Je pars avant qu'il se rétracte. Il avait l'air d'hésiter, je lui ai forcé la main. Mais j'ai décidé de foncer, alors j'y vais. En passant devant le rayon métamorphose, j'attrape un livre au hasard. Arrivée à ma table, j'attends un moment avant de parler à Mary de ma proposition.
« Pourquoi pas ? Je ne savais pas qu'il était musicien. Je vais en parler aux autres, ça pourrait être top. Mais il faudra tester son niveau.
— Tu ne m'as pas testée moi.
— Pff, et puis quoi encore ?!
— Depuis quand tu parles à Potter ? »
Lily a l'air étonné et contrarié.
« Depuis que je l'ai vu avec un harmonica dans les mains pour tout te dire.
— Il joue bien ?
— Je ne le sais pas encore.
— Mais tu crois qu'il pourra jouer dans la chorale.
— Quand je lui en ai parlé, il était motivé. »
Lily ne dit plus un mot, tandis que Mary et moi nous échafaudons des plans de succès et de gloire. Elle est confiante ce qui facilite l'introduction de Potter. L'ambiance conspiratrice qui naît dans mon esprit m'amuse, elle change mes habitudes de cachottière passive. Cette Saint Valentin risque d'être intéressante. Pour moi qui l'ai toujours vécue en solo, sans aucun petit ami, je vais enfin m'amuser.
Je dois bien l'avouer, je n'ai jamais eu un grand succès, que se soit du côté des garçons ou des filles. En amitié comme en amour, ça a toujours était restreint. Mais comme Lily et Mary sont comme moi, ça ne m'a jamais trop choquée. Bien sûr, Lily avait Severus, sauf qu'elle n'a jamais vu, n'a jamais voulu voir son regard énamouré. J'ai un peu de peine pour lui, malgré les camarades qu'il côtoie, je ne peux m'empêcher de penser qu'il doit avoir un bon fond. Lily n'était pas son amie pour rien.
C'est idiot, je n'aime personne. A part ma famille et mes amies, je ne ressens pas d'amour à proprement parler. Aucun intérêt pour les autres. Je suis une fille égoïste et autocentrée. Je le sais, j'en ai du remord mais qu'est-ce que j'y peux ? La seule chose qui m'obnubile qui m'attire, c'est ma maladie, c'est voir la déchéance de mon propre corps, savoir que je n'y peux rien. Et peut être que j'aime qu'aucun ne voit rien, que personne ne sache rien. C'est comme ça que je sais que j'existe. Que rien n'a vraiment d'importance, si ce n'est l'écoulement de ma vie.
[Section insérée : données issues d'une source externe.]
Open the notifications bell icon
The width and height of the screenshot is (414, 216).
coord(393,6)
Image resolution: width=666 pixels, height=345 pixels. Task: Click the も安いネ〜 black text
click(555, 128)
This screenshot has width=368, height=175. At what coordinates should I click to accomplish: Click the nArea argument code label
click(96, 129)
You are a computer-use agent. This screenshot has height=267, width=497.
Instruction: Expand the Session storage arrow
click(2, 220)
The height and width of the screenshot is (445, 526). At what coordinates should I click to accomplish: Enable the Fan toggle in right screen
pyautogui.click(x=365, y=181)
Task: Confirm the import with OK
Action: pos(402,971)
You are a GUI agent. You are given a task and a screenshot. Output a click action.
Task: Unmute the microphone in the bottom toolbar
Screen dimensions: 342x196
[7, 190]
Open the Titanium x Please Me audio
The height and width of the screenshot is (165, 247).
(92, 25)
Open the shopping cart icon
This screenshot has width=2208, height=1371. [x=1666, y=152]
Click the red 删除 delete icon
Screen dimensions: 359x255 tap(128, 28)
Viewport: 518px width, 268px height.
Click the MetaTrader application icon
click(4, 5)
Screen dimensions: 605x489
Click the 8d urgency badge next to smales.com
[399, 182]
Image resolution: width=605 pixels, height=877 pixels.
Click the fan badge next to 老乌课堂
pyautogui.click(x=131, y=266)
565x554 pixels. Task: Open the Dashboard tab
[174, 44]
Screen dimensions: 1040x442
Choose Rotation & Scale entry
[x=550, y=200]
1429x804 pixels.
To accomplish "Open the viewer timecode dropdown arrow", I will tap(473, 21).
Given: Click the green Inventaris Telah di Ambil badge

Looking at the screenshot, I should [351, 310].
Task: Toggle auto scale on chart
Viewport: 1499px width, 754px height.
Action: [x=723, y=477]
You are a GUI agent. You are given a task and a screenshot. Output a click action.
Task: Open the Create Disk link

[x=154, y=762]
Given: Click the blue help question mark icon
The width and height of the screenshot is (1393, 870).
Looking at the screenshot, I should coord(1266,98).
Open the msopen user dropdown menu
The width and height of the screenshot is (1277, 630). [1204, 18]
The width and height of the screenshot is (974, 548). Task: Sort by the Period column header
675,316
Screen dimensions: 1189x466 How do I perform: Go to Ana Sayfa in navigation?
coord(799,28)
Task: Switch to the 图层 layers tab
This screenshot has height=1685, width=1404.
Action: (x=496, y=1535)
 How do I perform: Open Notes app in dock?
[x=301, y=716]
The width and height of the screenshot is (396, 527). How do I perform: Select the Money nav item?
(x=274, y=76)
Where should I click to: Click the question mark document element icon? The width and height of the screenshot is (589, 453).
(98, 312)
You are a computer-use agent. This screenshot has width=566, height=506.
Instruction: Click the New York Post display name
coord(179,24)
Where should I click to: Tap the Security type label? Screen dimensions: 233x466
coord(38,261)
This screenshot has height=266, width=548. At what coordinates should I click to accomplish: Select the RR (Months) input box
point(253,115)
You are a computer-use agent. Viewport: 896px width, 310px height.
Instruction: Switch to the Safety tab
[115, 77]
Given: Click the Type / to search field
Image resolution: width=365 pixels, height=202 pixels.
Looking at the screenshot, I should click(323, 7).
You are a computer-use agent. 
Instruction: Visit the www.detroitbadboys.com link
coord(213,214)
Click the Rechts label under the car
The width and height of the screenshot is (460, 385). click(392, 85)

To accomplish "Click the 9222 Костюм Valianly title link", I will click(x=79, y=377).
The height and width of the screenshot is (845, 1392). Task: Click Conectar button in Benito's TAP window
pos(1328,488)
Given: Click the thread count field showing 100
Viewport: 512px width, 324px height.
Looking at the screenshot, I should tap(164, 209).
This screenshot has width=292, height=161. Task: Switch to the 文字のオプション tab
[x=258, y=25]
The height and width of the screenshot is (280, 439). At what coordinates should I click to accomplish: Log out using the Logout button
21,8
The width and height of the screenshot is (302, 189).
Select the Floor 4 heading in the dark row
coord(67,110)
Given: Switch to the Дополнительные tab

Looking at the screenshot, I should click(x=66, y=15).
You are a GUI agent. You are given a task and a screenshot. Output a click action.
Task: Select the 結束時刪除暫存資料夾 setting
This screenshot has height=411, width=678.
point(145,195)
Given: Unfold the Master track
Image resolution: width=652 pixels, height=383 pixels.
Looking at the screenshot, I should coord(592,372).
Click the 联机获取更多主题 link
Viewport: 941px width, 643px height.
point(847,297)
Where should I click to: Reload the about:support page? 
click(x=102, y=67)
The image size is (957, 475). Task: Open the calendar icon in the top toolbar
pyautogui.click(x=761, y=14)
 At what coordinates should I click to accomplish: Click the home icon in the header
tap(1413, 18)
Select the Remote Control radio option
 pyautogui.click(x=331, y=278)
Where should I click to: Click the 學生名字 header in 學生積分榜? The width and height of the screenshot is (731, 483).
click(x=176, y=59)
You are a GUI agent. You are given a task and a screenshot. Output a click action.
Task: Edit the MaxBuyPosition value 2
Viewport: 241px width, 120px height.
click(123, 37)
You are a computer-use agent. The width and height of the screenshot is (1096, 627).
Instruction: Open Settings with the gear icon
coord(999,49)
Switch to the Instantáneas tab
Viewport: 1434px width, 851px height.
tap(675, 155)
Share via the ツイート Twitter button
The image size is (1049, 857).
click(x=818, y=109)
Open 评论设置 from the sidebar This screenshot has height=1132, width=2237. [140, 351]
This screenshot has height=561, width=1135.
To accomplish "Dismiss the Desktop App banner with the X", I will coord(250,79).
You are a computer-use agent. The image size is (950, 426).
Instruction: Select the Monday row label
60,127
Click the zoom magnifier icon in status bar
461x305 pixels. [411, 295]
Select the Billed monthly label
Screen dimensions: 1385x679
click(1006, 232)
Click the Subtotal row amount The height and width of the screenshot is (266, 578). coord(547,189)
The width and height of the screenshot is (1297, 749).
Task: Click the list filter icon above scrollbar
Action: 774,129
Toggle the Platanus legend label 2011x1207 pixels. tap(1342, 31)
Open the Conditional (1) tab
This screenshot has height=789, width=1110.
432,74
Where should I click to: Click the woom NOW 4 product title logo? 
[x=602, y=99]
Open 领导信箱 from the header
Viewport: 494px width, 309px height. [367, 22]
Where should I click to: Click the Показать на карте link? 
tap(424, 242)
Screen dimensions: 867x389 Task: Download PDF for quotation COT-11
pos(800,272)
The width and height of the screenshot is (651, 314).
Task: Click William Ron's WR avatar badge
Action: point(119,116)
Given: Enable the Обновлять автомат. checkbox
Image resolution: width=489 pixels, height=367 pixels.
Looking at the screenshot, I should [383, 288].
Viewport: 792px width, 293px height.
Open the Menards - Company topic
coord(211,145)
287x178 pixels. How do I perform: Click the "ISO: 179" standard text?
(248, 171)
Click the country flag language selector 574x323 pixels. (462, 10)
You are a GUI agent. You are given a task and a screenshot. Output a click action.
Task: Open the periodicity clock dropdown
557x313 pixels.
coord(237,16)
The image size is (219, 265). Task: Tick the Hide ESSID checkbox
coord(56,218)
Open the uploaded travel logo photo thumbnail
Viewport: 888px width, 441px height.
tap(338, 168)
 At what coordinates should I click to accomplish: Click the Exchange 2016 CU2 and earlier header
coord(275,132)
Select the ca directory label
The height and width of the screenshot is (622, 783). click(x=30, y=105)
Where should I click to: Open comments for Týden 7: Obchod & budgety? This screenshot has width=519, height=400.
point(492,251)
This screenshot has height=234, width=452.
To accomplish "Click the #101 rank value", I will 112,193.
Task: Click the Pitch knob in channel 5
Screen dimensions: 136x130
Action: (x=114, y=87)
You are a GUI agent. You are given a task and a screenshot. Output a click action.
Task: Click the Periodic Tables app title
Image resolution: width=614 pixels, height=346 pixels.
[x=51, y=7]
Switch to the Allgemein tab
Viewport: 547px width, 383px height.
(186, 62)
Mais maintenant les cartes sont redistribuées. Potter a vu, Potter sait. Et je vais devoir composer avec ça. M'intéresser à d'autres. Si c'est pour me protéger, m'éviter la honte de ma faiblesse reconnue, je pourrai aussi en profiter pour aider mes amies. Un nouveau musicien, un prétendant enfin évincé et que sais-je encore ?
Le lendemain, Mary me confirme l'enthousiasme de la chorale à avoir Potter comme nouveau camarade. Son statut de Maraudeur a aidé à le faire accepter. Ici, il est une vedette, c'est assez désespérant. J'attends le soir, quand la majorité des Gryffondors sont dans la Salle Commune pour aller lui en parler :
« On peut commencer à s'entraîner la semaine prochaine si tu veux.
— Alors ils ont accepté ? Génial !
— Oui, et plutôt deux fois qu'une. Mais il va falloir faire tes preuves. Ta notoriété ne t'aidera pas à jouer.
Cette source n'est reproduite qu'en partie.